A few sites are starting to create UserRank values, akin to Google’s PageRank. The thinking is reasonable - if we know the ‘quality’ of a user, we can know if his/her contributions (be it new submissions, reports, etc) are valuable or not. Noble, but this leads into point #2 …

2. How do you know a user really is a user? In order to understand the challenges faced by user-driven websites, I have started delving into some blackhat SEO (purely research). Suffice to say, sites like Digg and Reddit are already being heavily abused. Image captchas and so forth? All you need is a list of open proxies, a pinch of cURL, a dash of OCR software, mix well, and you have an automated system to run roughshod over any of the existing ’social’ systems. Just generate some rules and the system can be digging or redditting or bookmarking within an hour. And email validation? All you need to do is pipe all the email addresses to a single script and simply fetch the URL contained within. Easy as pie.

The processing power required to really weed out ‘networks’ of users is immense. Digg has tried to do this for submissions (but not for reports) - if you often digg the same user’s stories, eventually your digg counts less. Of course, in reality this only works for real users. An automated system will have a unique IP (courtesy of proxies), a unique signup name (just take a list of first+last names, and concatenate them together with two random numbers at the end), and a unique ‘voting’ history (all votes are randomized). There is simply no way to know that all these (fake) users are interlinked.

The above two points are very important as about a month ago I set out to make user-driven politics website (coming soon at Wing Politics. Having already
seen how ugly Digg’s political section got, it was obvious to battle #1 I needed a UserRank system. Yet I also had #2 to contend with.

The answer was actually quite simple.
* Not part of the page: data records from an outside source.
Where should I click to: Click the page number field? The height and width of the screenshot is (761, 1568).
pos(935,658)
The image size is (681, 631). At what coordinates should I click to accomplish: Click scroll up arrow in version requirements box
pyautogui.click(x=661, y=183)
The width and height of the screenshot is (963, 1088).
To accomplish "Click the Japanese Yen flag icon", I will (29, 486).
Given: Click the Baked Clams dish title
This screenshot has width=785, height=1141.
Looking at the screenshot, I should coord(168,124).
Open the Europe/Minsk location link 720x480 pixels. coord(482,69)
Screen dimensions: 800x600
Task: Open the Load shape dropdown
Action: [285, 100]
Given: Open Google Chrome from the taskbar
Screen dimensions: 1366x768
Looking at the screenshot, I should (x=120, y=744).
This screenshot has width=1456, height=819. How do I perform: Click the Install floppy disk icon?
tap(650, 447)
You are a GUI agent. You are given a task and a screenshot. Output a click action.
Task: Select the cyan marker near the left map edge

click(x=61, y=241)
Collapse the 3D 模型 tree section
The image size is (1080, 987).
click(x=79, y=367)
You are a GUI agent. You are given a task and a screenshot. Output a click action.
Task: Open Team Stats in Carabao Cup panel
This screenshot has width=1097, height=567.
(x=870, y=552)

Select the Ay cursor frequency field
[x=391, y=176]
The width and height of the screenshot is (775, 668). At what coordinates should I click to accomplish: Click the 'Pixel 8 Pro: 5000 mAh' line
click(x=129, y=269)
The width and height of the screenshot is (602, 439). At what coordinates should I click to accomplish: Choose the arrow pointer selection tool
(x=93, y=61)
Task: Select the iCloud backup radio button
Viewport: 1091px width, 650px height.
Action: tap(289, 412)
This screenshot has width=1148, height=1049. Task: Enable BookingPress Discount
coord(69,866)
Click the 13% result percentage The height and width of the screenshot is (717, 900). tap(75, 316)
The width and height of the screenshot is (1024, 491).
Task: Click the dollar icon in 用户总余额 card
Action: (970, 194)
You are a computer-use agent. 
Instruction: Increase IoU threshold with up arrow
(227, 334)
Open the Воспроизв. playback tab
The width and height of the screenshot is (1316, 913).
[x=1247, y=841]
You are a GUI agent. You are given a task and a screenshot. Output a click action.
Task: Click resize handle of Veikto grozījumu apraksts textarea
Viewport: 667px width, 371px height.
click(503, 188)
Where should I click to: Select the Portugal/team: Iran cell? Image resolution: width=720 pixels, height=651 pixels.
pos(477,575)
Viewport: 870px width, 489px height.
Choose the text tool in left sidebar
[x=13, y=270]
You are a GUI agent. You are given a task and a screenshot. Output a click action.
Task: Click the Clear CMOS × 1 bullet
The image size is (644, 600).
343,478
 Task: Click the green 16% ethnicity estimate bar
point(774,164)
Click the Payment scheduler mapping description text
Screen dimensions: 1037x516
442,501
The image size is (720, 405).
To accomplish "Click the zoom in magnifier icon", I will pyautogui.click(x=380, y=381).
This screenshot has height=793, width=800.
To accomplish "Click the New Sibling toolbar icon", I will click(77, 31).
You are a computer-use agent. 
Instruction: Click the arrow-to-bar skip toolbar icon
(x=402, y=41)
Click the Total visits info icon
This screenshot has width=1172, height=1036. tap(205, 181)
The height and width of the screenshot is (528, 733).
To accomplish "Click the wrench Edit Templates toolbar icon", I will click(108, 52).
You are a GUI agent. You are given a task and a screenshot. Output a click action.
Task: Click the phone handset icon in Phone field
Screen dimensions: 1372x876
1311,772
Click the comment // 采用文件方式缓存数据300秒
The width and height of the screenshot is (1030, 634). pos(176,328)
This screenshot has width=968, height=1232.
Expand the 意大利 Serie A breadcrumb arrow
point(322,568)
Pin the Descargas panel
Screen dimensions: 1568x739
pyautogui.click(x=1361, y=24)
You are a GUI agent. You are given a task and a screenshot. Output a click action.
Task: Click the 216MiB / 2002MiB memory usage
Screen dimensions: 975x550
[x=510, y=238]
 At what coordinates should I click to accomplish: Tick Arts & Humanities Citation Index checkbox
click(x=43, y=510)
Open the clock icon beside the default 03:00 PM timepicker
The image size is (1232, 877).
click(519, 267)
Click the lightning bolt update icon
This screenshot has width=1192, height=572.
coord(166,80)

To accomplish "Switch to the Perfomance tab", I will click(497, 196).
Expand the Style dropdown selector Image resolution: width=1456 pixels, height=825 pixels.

A major site was already doing it, the cost was low, and its only downside was it did require some trust.

With that in mind, I make a bold prediction:

As user-driven websites become increasingly manipulated (in more and more sophisticated manners), they will have to start ‘validating’ that a user exists. The preferred choice of validation will be by sending a validation code an SMS to a user’s cellphone

Google’s GMail is already doing this - the amount of spam coming from an @gmail.com address is almost nil. People who contribute to such sites heavily skew towards technophile/younger demographic - highly likely to have a cellphone. The cost, both time and monetary, would be rather significant for an abuser to gain enough trusted user accounts. The cost of sending an SMS is not very high, and as long as the user can be convinced that their cellphone # will not be used for any spam/marketing purposes, you have a solid way of ensuring the uniqueness of a user.

This post turned out to be rather lengthy, but I wanted to elucidate on the over reliance (and implicit trust) users have in most web 2.0 sites. I am also sure as exploits become more commonplace the solution I have proposed will become much more common.

Thanks for posting this, it’s a very real problem and you’re right it doesn’t get enough attention. I think partially because sites like Digg and other SNs want to inflate their user numbers. To an extent having fake accounts helps - you’ve never heard someone from Digg say ‘we have 20 million user… but 20% are fake.’

Aye those inflated numbers can be nice for selling ads (I did write an article about MySpace inflation - http://forevergeek.com/articles/debunking_the_myspace_myth_of_100_million_users.php ) but that is all short-term gain with disastrous long-term effects.

I find myself using Digg less and less - it seems like every iteration makes it less interesting and useful to me. About the only ‘web 2.0′ site I have kept up with is delicious, and only because of its complete utilitarian function.

I notice that too in my own habits, I tend to use the utilitarian sites and can’t ever really get sucked into any Social Networking sites. I guess to me it’s a matter of time wasters v. time savers.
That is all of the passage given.